There are two major pathways of deficiency of CoQ10 in humans:

reduced biosynthesis, and increased use by the body.[10][20] Biosynthesis
is the major source of CoQ10. Biosynthesis requires at least 15 genes, and
mutations in any of them can cause CoQ deficiency.[20] CoQ10 levels also
may be affected by other genetic defects (such as mutations of
mitochondrial DNA, ETFDH, APTX, FXN, and BRAF, genes that are not
directly related to the CoQ10 biosynthetic process).[20] Some of these,
such as mutations in COQ6, can lead to serious diseases such as steroid-
resistant nephrotic syndrome with sensorineural deafness.[21][22][23]

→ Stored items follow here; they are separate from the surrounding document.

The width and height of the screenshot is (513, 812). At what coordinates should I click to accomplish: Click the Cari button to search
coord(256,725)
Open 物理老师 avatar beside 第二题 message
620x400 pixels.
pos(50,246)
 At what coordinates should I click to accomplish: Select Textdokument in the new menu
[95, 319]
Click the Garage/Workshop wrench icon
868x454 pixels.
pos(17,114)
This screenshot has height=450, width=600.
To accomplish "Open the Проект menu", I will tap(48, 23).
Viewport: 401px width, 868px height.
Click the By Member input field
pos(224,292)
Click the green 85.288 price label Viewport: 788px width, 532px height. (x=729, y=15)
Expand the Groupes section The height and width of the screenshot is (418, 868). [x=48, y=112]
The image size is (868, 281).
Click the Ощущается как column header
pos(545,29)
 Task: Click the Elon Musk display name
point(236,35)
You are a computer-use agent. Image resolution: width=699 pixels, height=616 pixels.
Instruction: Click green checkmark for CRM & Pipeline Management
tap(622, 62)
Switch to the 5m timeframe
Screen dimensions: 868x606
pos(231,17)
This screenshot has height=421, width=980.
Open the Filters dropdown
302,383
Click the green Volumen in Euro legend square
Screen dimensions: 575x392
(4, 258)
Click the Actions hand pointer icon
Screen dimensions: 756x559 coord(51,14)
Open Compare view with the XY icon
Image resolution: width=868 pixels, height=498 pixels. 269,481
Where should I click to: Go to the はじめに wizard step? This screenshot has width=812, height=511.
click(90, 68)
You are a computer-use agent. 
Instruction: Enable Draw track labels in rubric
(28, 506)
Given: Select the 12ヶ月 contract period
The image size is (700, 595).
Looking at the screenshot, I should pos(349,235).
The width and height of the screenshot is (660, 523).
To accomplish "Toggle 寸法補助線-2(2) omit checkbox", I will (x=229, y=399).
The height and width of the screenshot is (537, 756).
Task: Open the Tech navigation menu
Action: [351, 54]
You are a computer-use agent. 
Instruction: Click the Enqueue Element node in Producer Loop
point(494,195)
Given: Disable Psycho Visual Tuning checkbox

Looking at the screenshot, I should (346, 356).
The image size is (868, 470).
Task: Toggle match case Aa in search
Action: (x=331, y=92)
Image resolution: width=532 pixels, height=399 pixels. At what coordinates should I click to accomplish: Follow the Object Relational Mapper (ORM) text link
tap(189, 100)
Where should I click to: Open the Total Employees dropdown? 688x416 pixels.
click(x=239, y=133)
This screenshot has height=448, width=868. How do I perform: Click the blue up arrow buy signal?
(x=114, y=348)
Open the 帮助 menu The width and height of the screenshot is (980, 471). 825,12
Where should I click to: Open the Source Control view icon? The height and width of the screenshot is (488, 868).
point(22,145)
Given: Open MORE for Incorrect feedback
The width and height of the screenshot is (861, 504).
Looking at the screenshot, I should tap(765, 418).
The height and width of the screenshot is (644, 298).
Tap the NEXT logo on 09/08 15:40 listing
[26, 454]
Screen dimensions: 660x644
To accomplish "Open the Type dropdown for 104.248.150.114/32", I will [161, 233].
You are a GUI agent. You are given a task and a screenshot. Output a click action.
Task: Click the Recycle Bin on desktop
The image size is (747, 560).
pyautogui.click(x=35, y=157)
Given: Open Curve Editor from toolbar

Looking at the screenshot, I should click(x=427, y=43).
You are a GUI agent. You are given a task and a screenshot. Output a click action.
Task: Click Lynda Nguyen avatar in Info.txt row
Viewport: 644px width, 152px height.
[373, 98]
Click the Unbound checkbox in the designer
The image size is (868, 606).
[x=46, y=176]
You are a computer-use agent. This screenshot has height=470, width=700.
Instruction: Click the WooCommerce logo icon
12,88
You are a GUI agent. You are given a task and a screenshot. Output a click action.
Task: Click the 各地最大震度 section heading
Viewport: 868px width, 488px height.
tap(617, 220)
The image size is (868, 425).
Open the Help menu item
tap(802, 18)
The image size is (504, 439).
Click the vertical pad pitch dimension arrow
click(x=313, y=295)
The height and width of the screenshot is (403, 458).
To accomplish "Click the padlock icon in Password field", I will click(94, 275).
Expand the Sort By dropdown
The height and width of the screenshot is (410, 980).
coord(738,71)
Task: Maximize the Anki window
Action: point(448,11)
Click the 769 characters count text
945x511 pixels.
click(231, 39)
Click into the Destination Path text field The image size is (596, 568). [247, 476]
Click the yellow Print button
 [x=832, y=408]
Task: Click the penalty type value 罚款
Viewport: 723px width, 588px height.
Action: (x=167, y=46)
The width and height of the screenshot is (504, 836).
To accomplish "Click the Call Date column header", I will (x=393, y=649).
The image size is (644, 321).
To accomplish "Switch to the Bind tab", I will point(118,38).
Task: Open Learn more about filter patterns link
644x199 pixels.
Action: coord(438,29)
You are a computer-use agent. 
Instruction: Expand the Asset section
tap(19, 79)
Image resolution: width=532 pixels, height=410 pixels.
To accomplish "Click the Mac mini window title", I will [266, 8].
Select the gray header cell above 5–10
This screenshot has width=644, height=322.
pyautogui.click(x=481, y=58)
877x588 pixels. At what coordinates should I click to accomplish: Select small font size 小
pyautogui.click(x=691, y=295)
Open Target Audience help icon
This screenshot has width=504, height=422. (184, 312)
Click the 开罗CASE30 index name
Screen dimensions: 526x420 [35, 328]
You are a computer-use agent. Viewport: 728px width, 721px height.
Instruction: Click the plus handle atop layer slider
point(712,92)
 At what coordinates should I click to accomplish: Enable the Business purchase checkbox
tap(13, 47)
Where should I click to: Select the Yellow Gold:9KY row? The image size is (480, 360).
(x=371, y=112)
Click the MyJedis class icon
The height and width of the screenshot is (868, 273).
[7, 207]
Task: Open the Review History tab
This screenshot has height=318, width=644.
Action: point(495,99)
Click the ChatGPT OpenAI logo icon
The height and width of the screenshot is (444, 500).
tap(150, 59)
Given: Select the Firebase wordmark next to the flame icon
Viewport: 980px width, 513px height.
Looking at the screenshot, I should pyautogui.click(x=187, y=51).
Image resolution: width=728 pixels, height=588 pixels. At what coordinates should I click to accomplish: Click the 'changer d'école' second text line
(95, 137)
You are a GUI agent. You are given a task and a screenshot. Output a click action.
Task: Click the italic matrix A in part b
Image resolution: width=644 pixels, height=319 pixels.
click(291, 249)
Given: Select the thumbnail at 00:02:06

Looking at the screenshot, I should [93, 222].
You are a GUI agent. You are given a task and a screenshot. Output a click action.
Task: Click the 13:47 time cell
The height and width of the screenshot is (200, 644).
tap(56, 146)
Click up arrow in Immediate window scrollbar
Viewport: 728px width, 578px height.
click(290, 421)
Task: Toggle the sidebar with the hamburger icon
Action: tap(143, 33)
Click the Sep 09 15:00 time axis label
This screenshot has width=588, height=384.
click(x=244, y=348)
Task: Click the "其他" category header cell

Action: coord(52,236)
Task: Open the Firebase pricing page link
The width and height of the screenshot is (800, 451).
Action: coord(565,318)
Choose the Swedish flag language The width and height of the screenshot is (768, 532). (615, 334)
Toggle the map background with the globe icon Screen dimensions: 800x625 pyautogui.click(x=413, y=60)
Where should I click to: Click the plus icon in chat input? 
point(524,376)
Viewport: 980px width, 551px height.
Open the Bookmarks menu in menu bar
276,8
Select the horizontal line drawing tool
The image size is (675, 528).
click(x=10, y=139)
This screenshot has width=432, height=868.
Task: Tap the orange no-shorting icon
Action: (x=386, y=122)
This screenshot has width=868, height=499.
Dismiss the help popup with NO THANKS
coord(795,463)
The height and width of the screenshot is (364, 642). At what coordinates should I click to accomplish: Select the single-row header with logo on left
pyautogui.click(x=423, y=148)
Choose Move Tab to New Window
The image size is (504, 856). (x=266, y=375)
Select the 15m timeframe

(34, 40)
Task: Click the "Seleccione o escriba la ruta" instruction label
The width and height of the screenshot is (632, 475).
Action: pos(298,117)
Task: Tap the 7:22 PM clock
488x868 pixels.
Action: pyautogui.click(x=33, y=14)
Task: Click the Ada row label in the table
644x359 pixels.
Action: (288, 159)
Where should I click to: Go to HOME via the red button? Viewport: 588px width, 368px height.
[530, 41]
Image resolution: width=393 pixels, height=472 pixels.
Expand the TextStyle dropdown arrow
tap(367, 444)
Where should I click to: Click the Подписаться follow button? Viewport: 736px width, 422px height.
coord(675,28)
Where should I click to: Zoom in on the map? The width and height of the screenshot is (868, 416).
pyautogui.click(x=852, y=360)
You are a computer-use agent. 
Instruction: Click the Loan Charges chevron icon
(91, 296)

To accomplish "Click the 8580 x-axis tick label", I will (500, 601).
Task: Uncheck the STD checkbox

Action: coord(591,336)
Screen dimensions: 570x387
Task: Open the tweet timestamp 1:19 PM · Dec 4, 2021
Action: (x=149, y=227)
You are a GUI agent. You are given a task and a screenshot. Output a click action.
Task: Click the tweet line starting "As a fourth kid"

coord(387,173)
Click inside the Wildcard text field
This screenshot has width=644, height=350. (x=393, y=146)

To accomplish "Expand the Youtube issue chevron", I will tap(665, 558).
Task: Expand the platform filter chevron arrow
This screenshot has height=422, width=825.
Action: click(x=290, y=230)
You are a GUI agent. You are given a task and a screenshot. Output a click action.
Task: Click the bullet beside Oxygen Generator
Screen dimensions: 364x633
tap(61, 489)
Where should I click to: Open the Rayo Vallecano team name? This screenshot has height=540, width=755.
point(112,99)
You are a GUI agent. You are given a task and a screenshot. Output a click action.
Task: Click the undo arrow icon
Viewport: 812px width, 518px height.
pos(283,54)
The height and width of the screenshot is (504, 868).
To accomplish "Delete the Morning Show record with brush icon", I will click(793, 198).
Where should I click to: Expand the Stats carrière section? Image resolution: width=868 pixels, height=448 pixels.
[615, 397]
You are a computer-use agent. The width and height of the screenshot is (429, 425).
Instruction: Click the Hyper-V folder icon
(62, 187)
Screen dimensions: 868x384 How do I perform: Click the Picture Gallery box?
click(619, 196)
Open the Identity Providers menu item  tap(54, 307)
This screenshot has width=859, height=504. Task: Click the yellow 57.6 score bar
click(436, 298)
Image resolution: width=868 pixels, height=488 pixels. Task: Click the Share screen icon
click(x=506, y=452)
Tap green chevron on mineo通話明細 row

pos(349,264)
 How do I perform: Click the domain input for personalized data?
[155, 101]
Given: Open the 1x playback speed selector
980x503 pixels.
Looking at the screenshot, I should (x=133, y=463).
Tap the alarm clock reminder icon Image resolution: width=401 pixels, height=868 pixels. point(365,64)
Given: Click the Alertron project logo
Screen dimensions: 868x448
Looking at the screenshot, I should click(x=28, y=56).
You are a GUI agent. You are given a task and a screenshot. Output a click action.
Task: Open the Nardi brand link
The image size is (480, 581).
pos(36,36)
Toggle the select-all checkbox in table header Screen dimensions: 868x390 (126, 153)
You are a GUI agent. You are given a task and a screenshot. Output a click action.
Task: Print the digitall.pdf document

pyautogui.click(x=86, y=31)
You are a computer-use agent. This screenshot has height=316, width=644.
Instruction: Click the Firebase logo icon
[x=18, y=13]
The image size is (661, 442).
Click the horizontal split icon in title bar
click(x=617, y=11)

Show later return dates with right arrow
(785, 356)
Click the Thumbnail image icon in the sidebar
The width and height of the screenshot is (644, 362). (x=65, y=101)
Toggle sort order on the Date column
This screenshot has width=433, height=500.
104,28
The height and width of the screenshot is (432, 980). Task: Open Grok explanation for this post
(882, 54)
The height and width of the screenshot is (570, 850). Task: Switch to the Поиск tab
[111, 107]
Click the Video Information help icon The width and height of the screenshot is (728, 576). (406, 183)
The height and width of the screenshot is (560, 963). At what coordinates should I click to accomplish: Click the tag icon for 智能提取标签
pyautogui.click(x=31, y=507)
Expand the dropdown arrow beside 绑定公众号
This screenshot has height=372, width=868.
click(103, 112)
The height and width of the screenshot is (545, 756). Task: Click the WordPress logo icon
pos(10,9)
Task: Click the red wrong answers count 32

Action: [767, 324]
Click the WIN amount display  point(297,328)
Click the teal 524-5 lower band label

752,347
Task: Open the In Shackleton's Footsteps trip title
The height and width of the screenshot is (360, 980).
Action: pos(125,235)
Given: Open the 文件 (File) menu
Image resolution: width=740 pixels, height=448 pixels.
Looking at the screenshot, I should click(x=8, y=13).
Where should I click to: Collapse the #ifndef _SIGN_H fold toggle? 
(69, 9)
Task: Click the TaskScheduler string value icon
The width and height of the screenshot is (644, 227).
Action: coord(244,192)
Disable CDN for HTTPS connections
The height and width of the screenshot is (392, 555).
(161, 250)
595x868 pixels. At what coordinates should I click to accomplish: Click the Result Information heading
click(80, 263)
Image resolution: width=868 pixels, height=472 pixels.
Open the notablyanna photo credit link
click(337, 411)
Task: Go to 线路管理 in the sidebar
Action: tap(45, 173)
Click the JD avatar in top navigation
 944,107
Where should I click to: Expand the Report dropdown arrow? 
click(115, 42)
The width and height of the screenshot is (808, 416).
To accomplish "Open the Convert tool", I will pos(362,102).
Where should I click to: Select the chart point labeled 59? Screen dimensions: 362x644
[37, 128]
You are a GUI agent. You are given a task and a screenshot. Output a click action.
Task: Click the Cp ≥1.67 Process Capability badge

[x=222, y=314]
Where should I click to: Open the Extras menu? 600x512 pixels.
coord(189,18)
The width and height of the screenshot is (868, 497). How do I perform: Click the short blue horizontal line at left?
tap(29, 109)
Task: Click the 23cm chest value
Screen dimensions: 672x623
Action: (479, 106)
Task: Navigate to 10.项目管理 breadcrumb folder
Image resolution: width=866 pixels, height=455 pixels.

Although CoQ10 may be measured in blood plasma, these measurements

reflect dietary intake rather than tissue status. Currently, most clinical
centers measure CoQ10 levels in cultured skin fibroblasts, muscle
biopsies, and blood mononuclear cells.[24] Culture fibroblasts can be used
also to evaluate the rate of endogenous CoQ10 biosynthesis, by measuring
the uptake of 14C-labeled p-hydroxybenzoate.[25]

While statins may reduce CoQ10 in the blood it is unclear if they reduce
CoQ10 in muscle.[26] Evidence does not support that supplementation
improves side effects from statins.[26][27]

The oxidized structure of CoQ10 is shown below. The various kinds of

coenzyme Q may be distinguished by the number of isoprenoid subunits
in their side-chains. The most common coenzyme Q in human
mitochondria is CoQ10.[1] Q refers to the quinone head and "10" refers to
the number of isoprene repeats in the tail. The molecule below has three
isoprenoid units and would be called Q3.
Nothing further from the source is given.